Sumber foto:https://bit.ly/36cCebx
 
Kalahkan ganda campuran terkuat
Melati Daeva pernah meraih medali emas Kejuaraan Dunia Junior BWF 2012 yang saat itu dipasangkan dengan Edi Subaktiar. Setelah itu ia dipasangkan lagi dengan Ronald Alexander di nomor ganda campuran. Sederet prestasi pun sudah diukir anak pertama dari dua bersaudara ini.
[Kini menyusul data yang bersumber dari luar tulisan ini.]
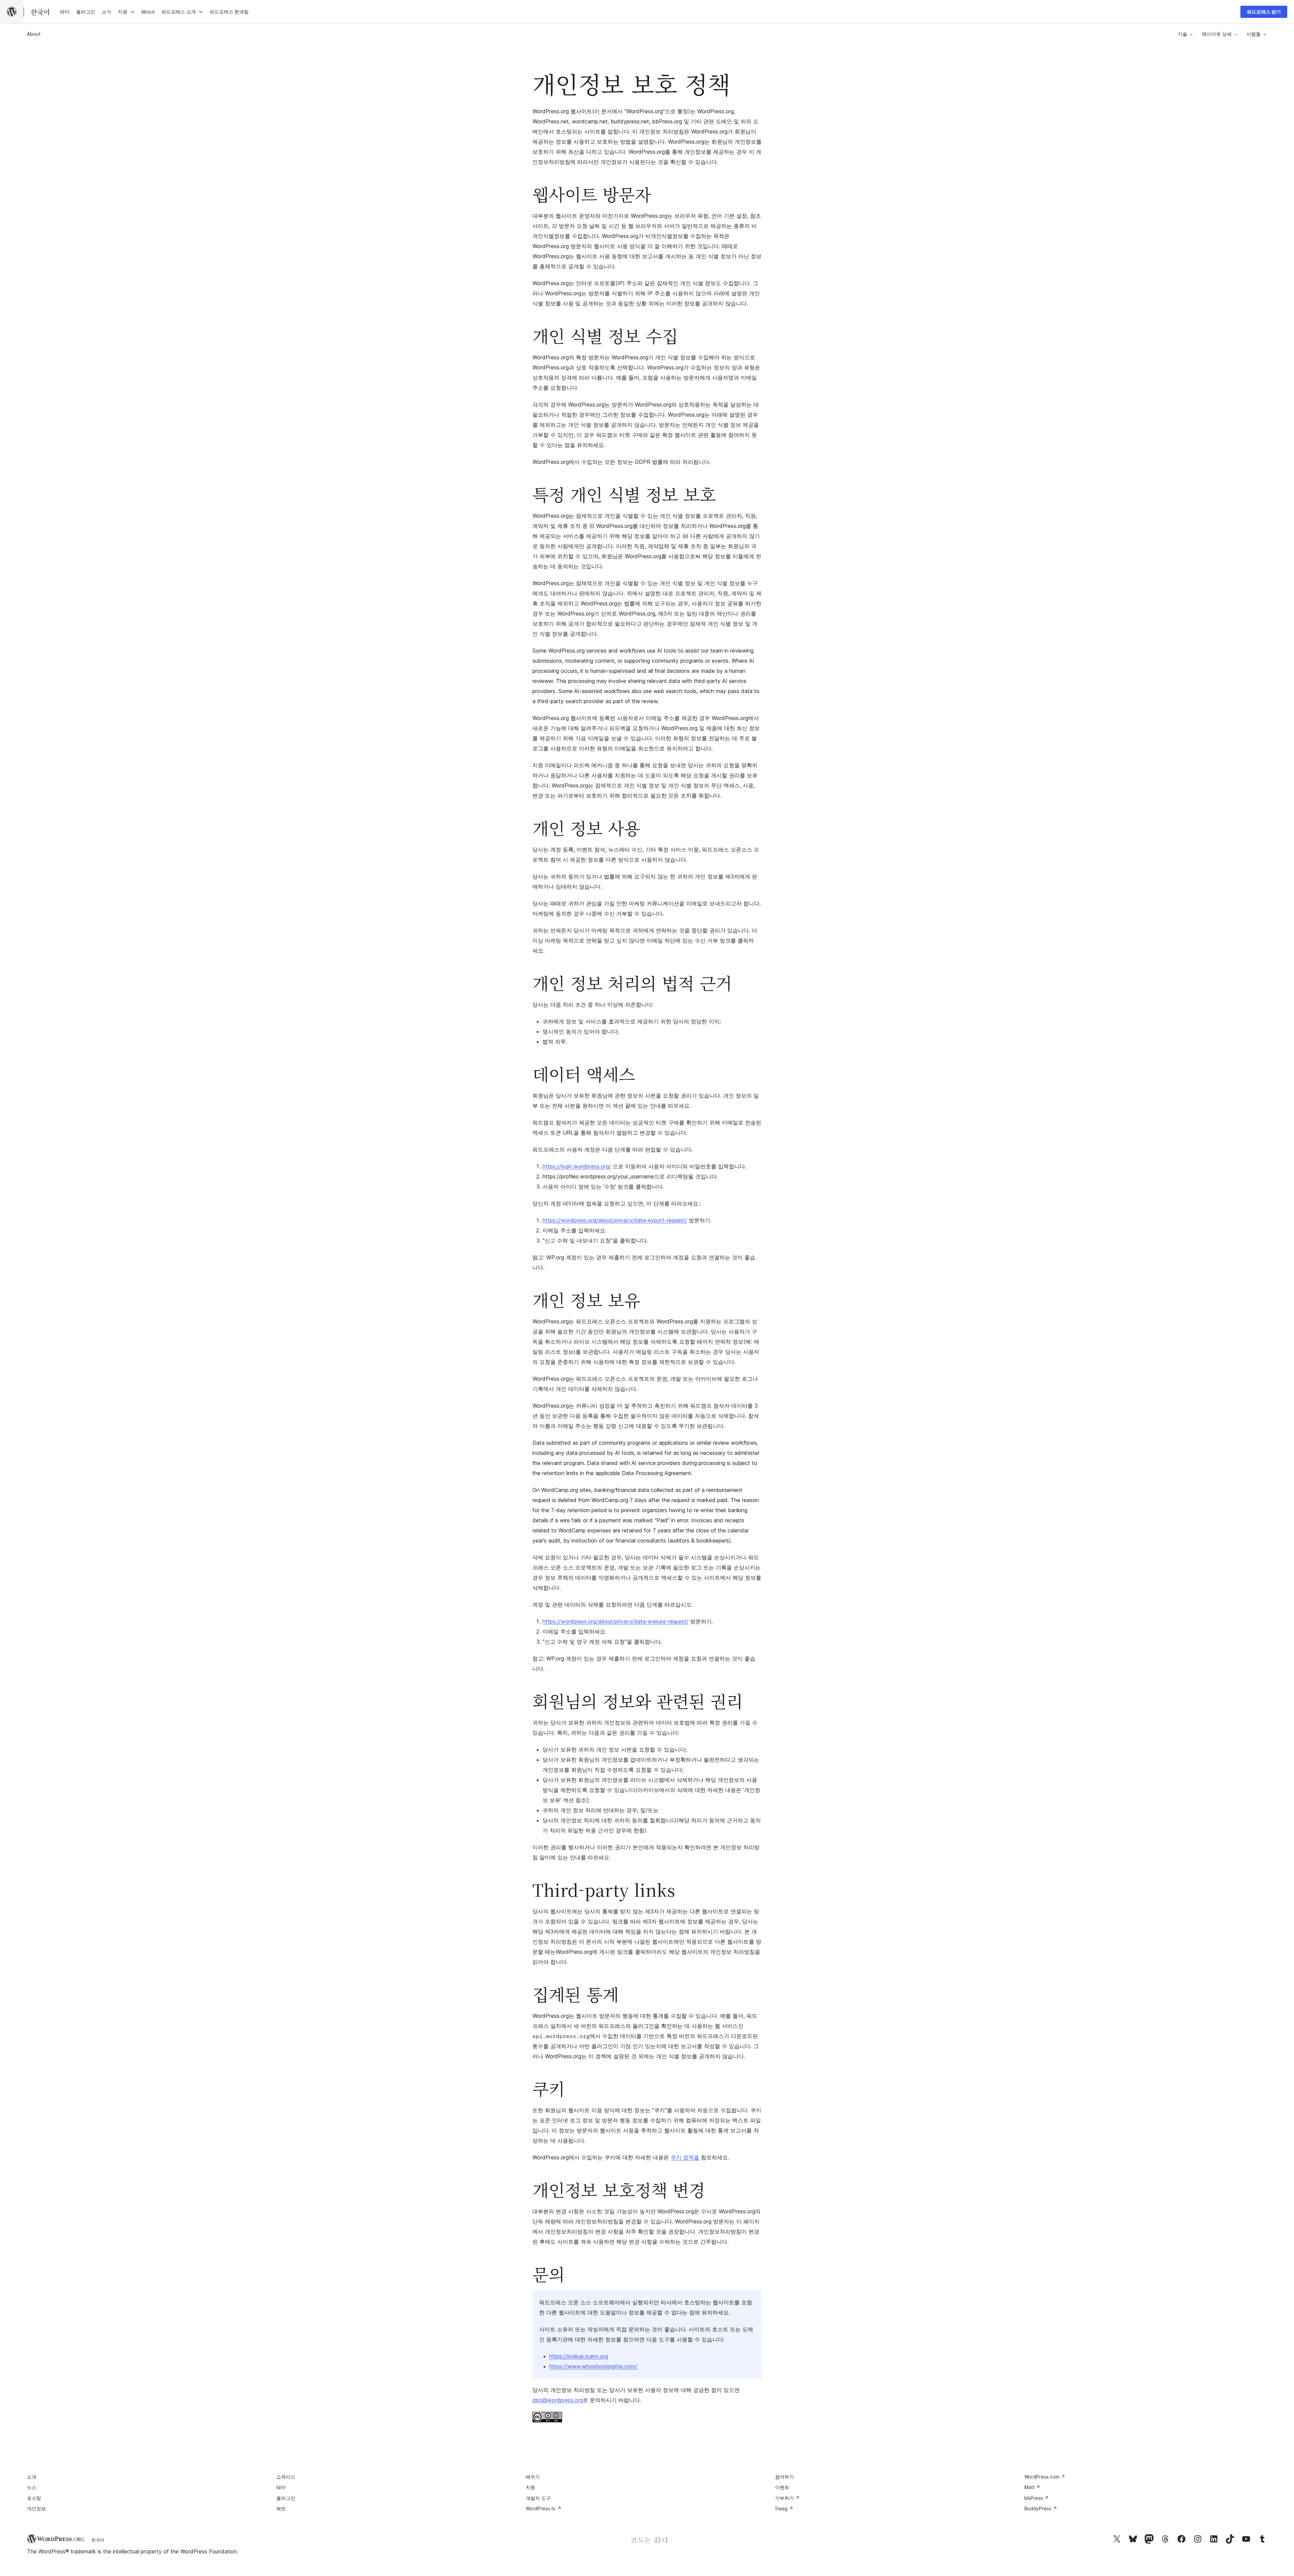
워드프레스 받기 (1264, 11)
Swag (784, 2508)
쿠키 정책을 (685, 2157)
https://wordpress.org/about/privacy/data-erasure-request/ (615, 1621)
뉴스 (31, 2487)
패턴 (281, 2508)
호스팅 (34, 2498)
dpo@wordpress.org (557, 2400)
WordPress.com (1044, 2477)
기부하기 (787, 2498)
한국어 (97, 2540)
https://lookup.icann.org (578, 2356)
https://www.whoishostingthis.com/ (593, 2366)
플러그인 (285, 2498)
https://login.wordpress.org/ (577, 1166)
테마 (281, 2487)
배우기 (533, 2477)
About (33, 34)
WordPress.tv (543, 2508)
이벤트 (782, 2487)
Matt (1032, 2487)
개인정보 (36, 2508)
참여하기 (784, 2477)
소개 (31, 2477)
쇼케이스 (285, 2477)
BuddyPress (1040, 2508)
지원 (530, 2487)
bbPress (1036, 2498)
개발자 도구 (538, 2498)
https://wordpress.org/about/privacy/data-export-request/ (615, 1220)
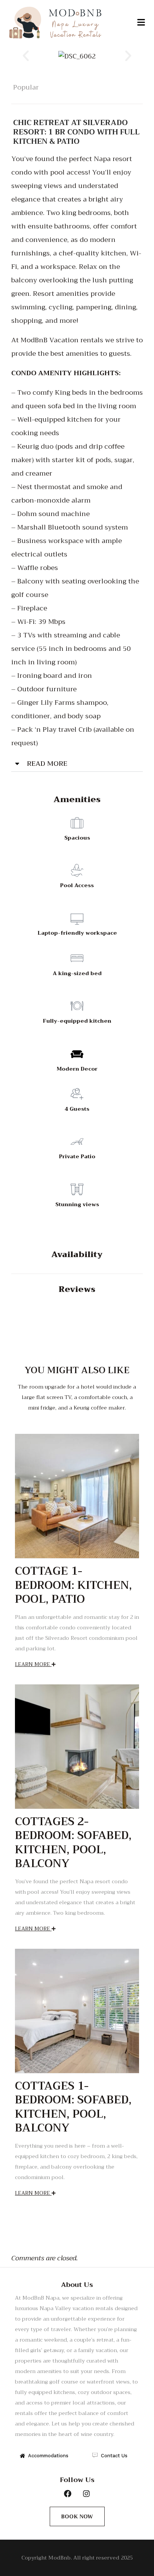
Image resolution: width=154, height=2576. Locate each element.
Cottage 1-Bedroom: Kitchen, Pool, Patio (73, 1585)
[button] (141, 23)
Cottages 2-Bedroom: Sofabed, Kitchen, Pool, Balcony (73, 1842)
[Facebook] (67, 2493)
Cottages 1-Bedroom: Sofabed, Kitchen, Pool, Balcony (73, 2107)
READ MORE (47, 764)
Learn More (33, 1664)
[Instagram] (86, 2493)
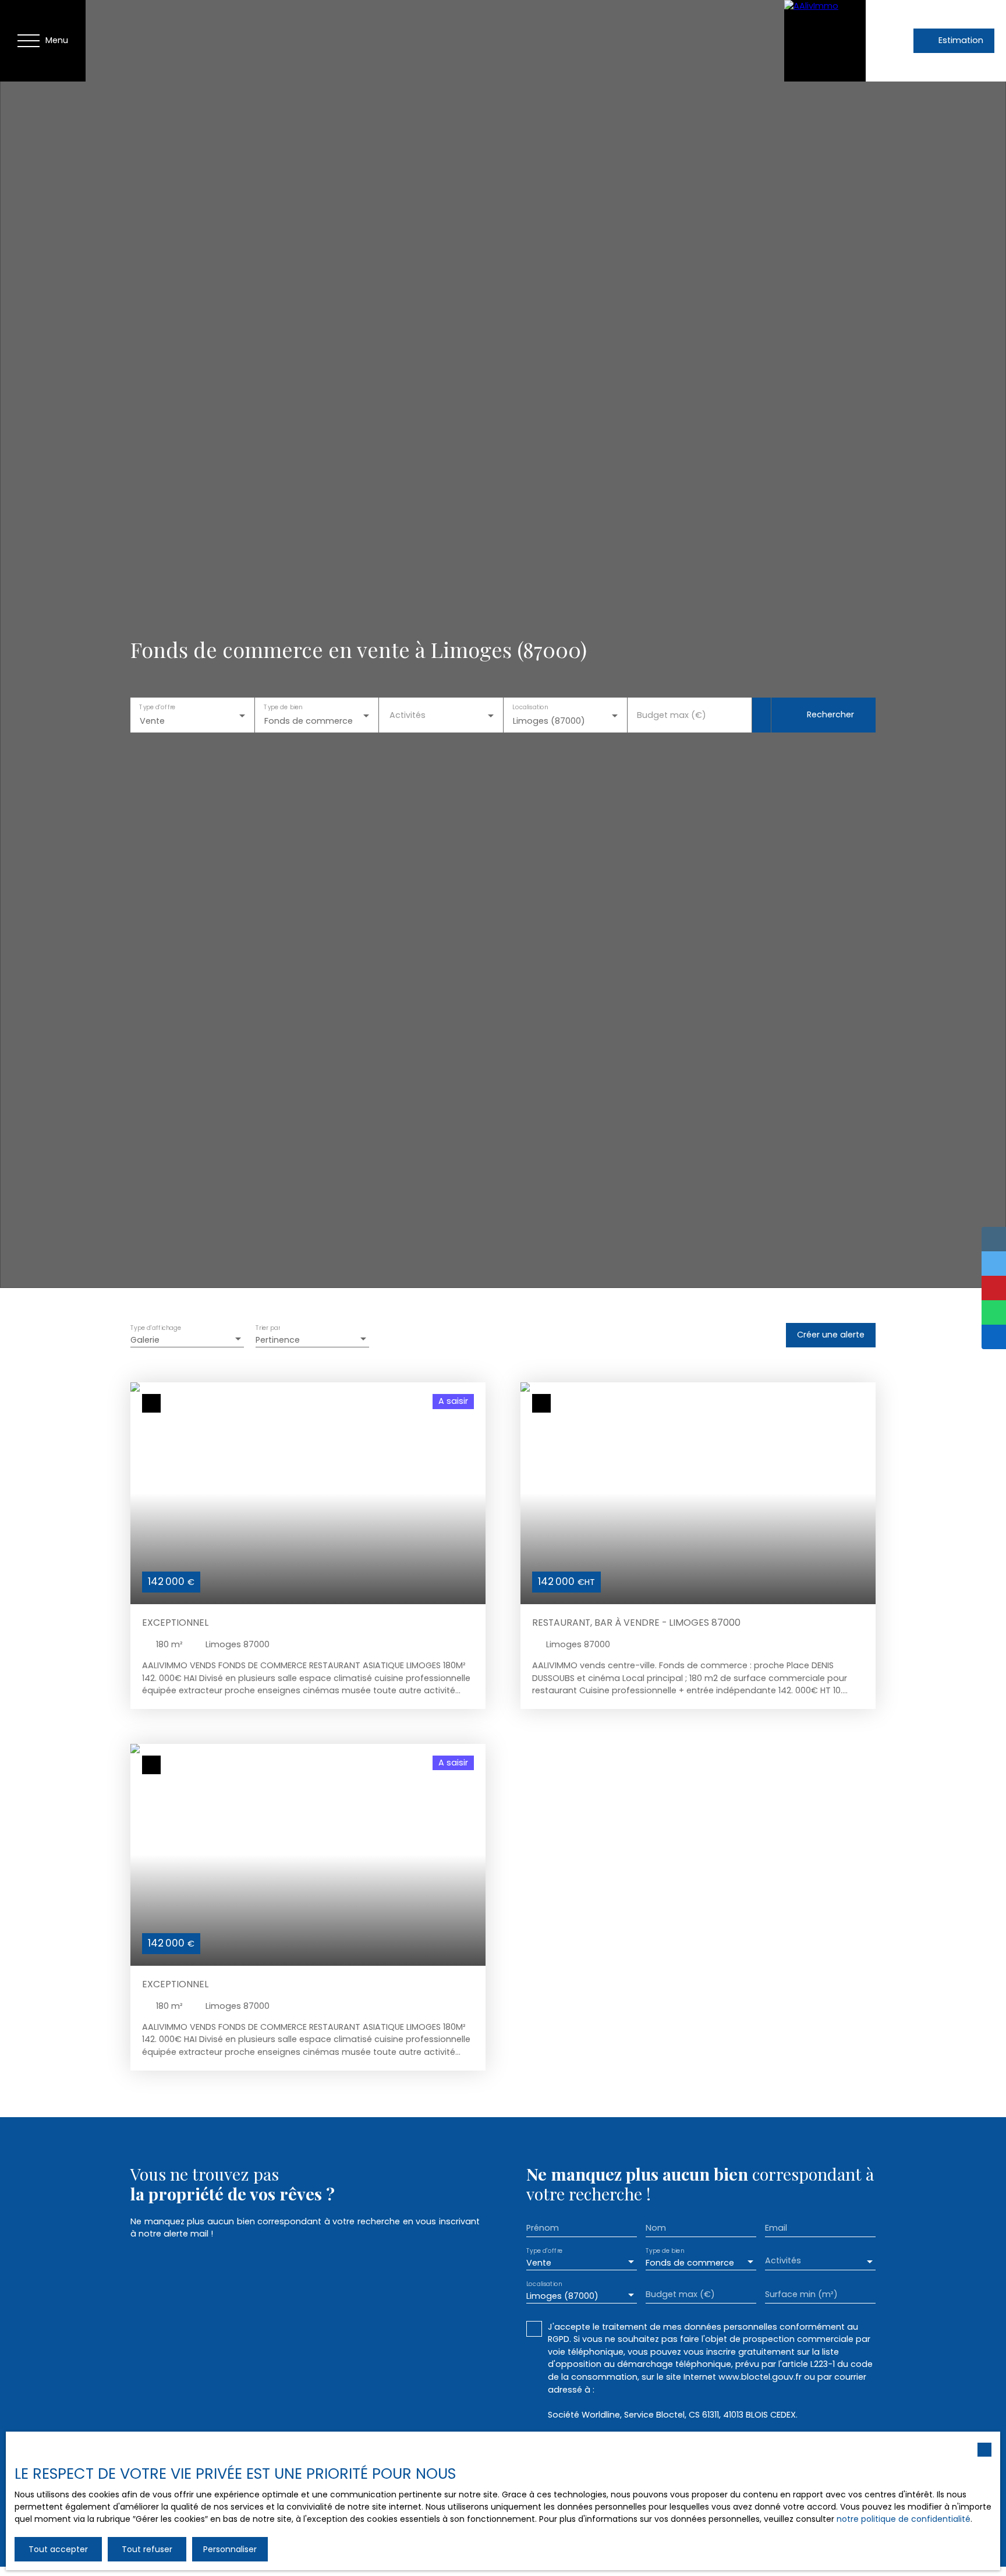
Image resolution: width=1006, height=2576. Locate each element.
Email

Saat ini di nomor ganda campuran, Melati Daeva dipasangkan bersama Praveen Jordan masih duduk di rangking ke 7 dunia dan pada rangking BWF World Tour ada di urutan ke 6. Dilihat dari sisi peringkat pasangan Praveen dan Melati masih menduduki rangking yang lebih baik setelah Liliyana Natsir pensiun.
 
Di Denmark Open 2019 Melati dan Praveen sungguh mengejutkan pecinta bulutangkis Tanah Air karena berhasil mengalahkan ganda campuran dari Tiongkok terkuat yaitu Zheng Siwei dan Huang Yaqiong serta Wang Yi Lyu dan Huang Dong Ping yang menjadi juara 1 dan 2 dunia.
Gadis dengan tinggi 1,68 meter ini mengaku keberhasilannya menjuarai Denmark Terbuka 2019 berpengaruh positif pada peringkatnya. Bersama Praveen, mereka berhasil naik satu level. Saat ini mereka telah menempati peringkat ke 5 di sektor ganda campuran. Ranking ke 5 menjadi sebuah pencapaian terbaik sejak dipasangkan pada 1,5 tahun lalu.
 
Sumber foto:https://bit.ly/2NjqYRL
 
Menuju Olimpiade 2020
Setelah atlet bulutangkis bernama Liliyana Natsir pensiun, Tontowi Ahmad harus memulai perjuangan kembali dari nol bersama pasangan barunya yaitu Winny Oktavina Kandow. Namun, pasangan tersebut tidak lolos untuk menuju ke Olimpiade Tokyo 2020.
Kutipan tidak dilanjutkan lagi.